====== DATASET ENTRIES ======

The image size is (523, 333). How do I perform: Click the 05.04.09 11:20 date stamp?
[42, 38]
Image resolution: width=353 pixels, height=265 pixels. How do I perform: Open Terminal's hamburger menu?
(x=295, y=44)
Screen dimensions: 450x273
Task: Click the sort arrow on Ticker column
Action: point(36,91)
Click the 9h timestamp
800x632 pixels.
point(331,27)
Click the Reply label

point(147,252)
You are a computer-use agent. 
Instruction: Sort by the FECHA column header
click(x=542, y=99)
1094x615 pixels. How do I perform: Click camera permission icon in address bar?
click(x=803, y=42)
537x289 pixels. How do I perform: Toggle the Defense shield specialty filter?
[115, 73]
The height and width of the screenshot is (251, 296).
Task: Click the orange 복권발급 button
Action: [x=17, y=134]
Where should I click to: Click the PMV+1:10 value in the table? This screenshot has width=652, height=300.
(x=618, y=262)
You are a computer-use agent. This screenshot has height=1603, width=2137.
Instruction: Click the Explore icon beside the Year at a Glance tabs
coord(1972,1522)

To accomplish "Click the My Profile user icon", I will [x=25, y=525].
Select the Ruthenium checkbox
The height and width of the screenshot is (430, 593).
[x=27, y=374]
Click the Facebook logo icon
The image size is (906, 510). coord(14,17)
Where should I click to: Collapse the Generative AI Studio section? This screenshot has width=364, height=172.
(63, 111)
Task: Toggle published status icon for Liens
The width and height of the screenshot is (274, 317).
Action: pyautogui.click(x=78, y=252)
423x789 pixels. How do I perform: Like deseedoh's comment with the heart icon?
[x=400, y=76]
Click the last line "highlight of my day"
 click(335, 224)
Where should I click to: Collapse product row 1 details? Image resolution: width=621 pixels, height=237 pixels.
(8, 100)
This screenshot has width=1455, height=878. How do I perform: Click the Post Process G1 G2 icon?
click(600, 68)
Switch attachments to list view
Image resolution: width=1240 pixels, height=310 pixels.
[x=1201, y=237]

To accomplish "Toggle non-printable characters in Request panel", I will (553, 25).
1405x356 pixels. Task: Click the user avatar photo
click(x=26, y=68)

======

In the material above, how many lines include the word "will"? State that number alone.

*TASK RESPONSE*
2